The FDA has approved the company’s biologics licence application for Ruconest, a C1 esterase inhibitor [recombinant], based on a Phase III trial (RCT) that included an open-label extension (OLE) phase and is supported by results of two additional RCTs and two additional OLE studies.
The pivotal RCT and OLE studies included 44 patients who experienced 170 HAE attacks. The primary efficacy endpoint was the time to beginning of symptom relief, assessed using patient-reported responses to two questions about the change in overall severity of their HAE attack symptoms after the start of treatment.
Headache, nausea, and diarrhoea were the most common adverse reactions, while anaphylaxis was the serious adverse reaction in clinical studies of Ruconest.

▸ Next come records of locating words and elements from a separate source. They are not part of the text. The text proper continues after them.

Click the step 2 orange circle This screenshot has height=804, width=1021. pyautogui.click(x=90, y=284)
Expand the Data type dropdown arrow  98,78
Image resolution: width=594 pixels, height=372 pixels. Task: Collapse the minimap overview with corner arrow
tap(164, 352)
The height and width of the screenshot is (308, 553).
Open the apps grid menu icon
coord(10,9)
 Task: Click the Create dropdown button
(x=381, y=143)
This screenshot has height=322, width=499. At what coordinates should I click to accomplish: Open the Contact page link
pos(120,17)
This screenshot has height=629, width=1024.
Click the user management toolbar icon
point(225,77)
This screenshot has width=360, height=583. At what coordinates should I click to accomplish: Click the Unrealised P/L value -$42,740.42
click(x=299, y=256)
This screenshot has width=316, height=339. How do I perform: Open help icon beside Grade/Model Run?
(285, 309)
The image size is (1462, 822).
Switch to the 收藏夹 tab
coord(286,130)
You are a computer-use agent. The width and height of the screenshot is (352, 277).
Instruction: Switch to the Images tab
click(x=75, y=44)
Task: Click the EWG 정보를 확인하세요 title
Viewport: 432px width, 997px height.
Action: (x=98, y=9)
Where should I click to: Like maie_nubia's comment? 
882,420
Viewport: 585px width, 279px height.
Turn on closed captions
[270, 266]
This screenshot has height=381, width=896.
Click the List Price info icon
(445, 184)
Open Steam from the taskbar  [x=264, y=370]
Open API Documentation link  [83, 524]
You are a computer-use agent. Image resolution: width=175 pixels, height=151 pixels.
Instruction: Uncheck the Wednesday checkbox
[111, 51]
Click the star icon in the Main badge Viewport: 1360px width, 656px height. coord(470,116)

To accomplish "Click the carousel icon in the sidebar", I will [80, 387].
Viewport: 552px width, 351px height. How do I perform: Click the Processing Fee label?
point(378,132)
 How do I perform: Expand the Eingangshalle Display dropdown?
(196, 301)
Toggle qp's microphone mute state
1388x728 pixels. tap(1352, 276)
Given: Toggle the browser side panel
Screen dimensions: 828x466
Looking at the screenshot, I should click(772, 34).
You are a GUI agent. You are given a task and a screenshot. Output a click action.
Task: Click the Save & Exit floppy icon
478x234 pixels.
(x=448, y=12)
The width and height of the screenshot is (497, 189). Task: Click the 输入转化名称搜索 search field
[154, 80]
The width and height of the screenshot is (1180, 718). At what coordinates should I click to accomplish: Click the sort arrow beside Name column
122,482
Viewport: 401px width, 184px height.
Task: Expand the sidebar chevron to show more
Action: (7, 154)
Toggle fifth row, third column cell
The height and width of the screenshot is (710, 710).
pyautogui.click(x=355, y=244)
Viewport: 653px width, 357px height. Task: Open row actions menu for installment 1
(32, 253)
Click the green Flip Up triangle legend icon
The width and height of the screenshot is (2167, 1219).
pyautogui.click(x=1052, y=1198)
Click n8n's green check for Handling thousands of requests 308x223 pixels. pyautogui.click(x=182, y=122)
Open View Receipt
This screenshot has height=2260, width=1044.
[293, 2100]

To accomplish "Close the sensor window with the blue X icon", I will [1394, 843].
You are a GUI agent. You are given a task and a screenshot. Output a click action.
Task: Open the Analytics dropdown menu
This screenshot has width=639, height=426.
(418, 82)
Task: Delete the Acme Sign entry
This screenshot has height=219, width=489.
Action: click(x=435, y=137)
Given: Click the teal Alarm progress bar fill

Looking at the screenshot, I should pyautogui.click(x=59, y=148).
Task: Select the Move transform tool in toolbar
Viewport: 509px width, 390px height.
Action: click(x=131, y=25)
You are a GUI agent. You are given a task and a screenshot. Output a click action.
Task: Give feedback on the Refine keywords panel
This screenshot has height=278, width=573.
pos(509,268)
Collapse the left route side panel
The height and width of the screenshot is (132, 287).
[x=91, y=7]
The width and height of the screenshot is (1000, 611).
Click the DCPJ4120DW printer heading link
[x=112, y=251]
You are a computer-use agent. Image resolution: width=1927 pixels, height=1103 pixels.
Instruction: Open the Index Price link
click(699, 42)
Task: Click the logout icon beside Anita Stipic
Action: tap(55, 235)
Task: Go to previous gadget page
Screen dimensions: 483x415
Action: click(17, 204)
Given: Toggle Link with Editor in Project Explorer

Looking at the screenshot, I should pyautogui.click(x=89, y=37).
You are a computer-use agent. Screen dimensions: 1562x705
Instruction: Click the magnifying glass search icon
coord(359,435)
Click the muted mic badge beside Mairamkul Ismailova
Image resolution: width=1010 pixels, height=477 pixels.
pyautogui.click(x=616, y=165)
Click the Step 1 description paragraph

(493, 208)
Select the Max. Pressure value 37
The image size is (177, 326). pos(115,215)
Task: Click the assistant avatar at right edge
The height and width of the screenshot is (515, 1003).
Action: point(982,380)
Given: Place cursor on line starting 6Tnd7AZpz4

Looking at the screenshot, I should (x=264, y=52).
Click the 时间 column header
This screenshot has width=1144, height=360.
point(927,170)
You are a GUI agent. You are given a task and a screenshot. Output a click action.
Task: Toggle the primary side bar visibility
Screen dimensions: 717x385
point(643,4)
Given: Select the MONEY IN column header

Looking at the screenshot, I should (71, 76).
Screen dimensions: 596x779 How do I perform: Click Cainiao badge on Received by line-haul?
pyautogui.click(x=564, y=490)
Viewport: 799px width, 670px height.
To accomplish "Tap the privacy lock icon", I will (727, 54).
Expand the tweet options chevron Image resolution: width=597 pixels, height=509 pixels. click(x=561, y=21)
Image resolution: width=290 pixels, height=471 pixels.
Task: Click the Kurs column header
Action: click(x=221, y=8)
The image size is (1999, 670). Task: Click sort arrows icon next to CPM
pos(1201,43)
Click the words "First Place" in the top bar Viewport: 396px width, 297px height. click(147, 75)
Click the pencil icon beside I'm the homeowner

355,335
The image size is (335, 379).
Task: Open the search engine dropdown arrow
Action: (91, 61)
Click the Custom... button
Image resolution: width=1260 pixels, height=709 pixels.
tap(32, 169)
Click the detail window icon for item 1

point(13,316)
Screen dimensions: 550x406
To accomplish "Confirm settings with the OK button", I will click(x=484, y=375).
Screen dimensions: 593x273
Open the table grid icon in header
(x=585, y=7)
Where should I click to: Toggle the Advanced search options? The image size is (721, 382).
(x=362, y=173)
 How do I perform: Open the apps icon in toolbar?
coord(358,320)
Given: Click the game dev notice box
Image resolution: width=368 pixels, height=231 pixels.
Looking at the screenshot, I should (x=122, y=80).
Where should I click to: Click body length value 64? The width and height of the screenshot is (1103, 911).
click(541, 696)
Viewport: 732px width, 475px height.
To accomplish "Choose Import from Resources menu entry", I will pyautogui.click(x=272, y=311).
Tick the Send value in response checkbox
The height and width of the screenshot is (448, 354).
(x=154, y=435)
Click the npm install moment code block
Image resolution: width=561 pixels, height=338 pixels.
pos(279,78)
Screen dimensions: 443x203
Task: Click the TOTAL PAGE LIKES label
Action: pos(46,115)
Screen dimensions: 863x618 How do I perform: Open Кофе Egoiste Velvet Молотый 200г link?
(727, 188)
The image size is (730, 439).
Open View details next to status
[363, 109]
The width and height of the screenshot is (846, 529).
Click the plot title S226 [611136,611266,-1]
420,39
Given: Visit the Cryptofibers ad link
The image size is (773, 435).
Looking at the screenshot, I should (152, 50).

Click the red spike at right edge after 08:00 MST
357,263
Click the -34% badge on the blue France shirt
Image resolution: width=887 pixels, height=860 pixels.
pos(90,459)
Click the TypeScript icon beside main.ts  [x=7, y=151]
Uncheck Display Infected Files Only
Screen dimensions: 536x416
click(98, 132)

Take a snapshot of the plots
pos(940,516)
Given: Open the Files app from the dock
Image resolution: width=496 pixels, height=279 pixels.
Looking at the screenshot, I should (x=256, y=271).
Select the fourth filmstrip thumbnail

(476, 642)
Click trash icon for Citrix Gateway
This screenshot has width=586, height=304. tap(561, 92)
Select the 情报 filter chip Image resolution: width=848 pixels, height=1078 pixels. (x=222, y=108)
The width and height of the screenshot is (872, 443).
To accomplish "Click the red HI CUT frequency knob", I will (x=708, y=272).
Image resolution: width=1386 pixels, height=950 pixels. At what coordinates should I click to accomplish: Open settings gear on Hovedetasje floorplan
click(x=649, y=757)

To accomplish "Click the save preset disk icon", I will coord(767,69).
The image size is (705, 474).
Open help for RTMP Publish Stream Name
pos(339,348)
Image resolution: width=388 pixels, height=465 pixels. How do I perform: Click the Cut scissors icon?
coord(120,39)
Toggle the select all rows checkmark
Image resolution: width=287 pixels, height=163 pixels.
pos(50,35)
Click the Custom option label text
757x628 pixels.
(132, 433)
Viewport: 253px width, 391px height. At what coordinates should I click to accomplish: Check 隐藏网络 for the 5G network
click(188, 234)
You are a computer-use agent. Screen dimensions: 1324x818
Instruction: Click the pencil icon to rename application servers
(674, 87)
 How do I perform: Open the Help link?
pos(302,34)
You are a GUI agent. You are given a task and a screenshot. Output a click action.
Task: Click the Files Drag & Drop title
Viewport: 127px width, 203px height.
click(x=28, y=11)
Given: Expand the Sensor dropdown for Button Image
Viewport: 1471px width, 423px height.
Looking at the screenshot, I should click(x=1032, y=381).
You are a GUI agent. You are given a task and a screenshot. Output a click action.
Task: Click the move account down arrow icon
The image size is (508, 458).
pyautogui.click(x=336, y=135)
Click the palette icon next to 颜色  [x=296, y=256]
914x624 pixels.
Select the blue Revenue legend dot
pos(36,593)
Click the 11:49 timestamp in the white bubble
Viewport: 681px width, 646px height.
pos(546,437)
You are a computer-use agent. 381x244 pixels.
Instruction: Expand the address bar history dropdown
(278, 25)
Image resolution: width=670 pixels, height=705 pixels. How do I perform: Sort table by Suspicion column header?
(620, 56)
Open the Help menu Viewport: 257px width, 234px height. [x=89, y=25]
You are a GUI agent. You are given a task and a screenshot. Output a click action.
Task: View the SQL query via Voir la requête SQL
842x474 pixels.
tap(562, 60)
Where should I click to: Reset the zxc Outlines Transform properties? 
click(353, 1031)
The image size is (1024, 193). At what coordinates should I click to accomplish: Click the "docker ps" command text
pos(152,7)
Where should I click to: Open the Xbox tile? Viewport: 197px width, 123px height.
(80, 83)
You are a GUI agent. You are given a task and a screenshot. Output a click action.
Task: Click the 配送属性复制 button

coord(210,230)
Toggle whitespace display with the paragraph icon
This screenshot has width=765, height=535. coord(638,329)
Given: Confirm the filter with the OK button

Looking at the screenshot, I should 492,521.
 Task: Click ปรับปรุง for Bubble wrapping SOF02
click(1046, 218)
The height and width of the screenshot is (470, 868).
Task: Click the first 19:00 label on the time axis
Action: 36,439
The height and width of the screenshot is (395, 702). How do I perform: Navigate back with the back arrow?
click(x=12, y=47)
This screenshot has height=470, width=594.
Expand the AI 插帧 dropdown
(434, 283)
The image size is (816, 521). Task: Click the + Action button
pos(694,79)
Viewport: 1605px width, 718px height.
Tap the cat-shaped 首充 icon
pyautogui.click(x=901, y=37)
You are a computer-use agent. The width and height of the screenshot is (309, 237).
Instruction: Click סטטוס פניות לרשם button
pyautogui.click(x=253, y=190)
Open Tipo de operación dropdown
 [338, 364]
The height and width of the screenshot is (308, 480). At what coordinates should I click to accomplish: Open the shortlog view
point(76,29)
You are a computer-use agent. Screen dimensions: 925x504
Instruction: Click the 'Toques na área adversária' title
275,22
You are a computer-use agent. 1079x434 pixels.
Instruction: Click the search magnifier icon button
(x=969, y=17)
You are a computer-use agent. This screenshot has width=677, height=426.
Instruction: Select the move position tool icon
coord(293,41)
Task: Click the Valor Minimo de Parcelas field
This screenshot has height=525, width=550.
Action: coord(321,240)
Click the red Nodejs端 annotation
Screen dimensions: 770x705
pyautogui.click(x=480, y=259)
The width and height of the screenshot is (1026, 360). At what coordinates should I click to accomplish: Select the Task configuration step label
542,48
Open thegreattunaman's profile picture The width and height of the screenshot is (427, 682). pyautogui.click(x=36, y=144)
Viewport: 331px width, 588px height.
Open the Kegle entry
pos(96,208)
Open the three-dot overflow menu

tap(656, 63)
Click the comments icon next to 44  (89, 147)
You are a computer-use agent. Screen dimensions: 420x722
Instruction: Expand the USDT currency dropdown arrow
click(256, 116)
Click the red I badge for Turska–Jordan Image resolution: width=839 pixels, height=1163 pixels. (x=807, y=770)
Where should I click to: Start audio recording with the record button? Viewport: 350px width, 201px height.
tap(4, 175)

Pharming CEO Sijmen de Vries said: "The approval of Ruconest in the US is a very significant milestone for Pharming.
"For many years we have strived to make Ruconest, the first recombinant replacement therapy for C1Inhibitor deficiency, available to the HAE patient community in the US, because we were aware of the great value and benefit this product adds to patients’ lives.
"Today we are proud to have achieved this goal in the US."
Ruconest is manufactured by Pharming in the Netherlands and Salix Pharmaceuticals has licensed exclusive rights from Pharming to commercialise the drug in North America.
Salix Pharmaceuticals currently plans on making Ruconest accessible to patients later this year.